0

I've been working with pytesseract the past days, and I've noticed that the library is quite bad at identifying numbers. I do not know, if I am doing something wrong, but I keep getting as an output.

class Image_Recognition():
    def digit_identification(self):
        # save normal screenshot
        screen = ImageGrab.grab(bbox=(706,226,1200,726))
        screen.save(r'tmp\tmp.png')

        # read the image file
        img = cv2.imread(r'tmp\tmp.png', 2)
        
        # convert to binary image
        [ret, bw_img] = cv2.threshold(img, 200, 255, cv2.THRESH_BINARY)

        # use OCR library to identify numbers in screenshot
        text = pytesseract.image_to_string(bw_img)
        print(text)

INPUT:

Input 1

Input 2

(Converted to a binary image in order to make numbers more intelligible.)

OUTPUT:

Tell me if there is something off, or just suggest other approaches for handling text recognition.

HansHirse
  • 18,010
  • 10
  • 38
  • 67
Ekhi Arzac
  • 89
  • 1
  • 10

1 Answers1

2

First of all, please read the article Improving the quality of the output, especially the section regarding the page segmentation method. Also, you can limit the characters to be found to digits 0-9.

You have a tiny image, which makes extraction of all numbers at once quite challenging, especially for the mixture of bright text on dark background and vice versa. But, you can quite easily crop all the single tiles, and extract the numbers one by one. So, no distinction between these two types of tiles needs to be made.

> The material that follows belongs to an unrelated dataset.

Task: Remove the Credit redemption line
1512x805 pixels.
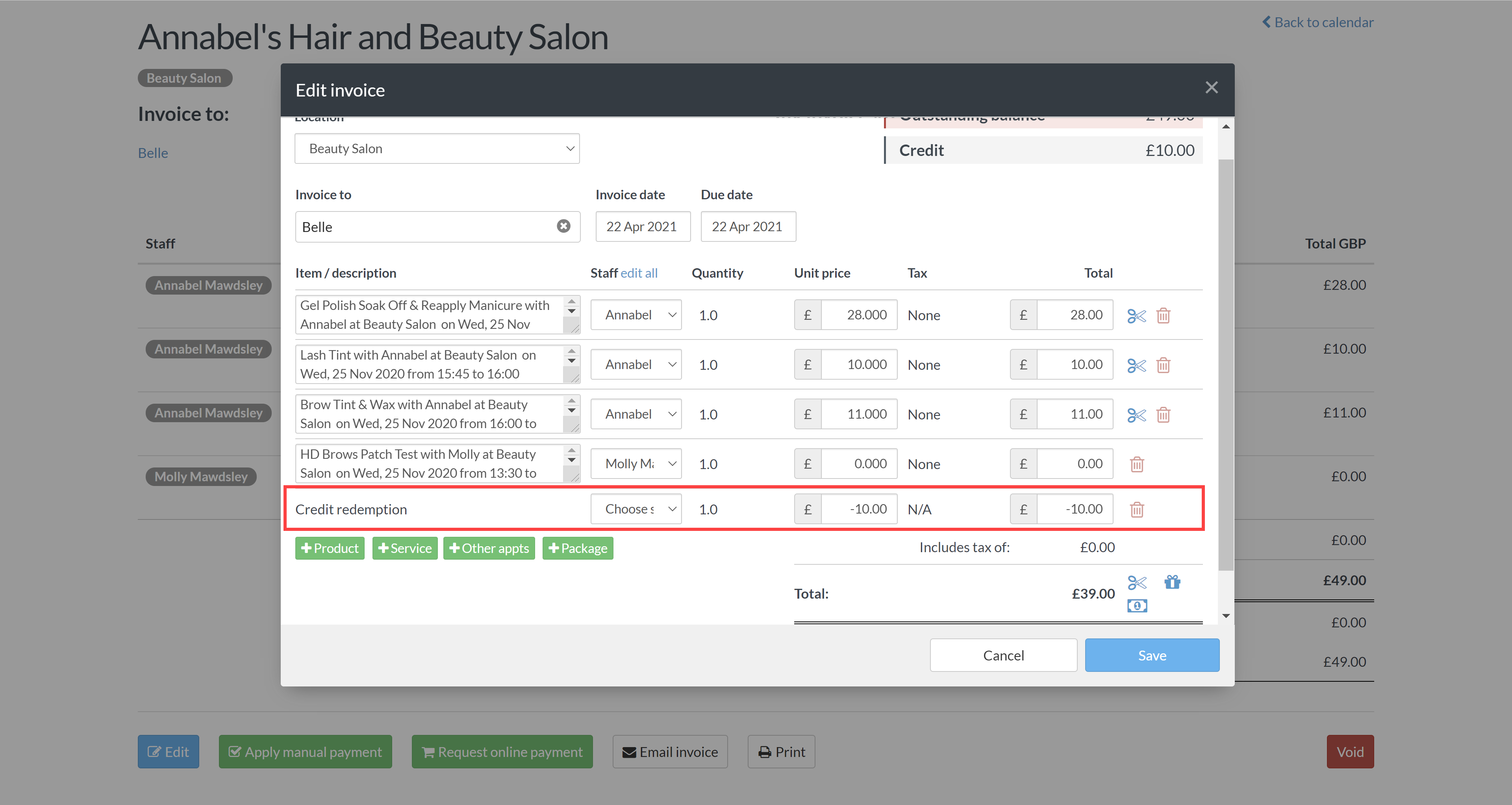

Also, you know, that numbers must be multiples of two (I guess, most people will know 2048). So, if no such a number could be found, try upscaling the cropped tile, and repeat. (Eventually, give up after a few times.)

That'd be my full code:

import cv2
import math
import pytesseract


# https://www.geeksforgeeks.org/python-program-to-find-whether-a-no-is-power-of-two/
def log2(x):
    return math.log10(x) / math.log10(2)


# https://www.geeksforgeeks.org/python-program-to-find-whether-a-no-is-power-of-two/
def is_power_of_2(n):
    return math.ceil(log2(n)) == math.floor(log2(n))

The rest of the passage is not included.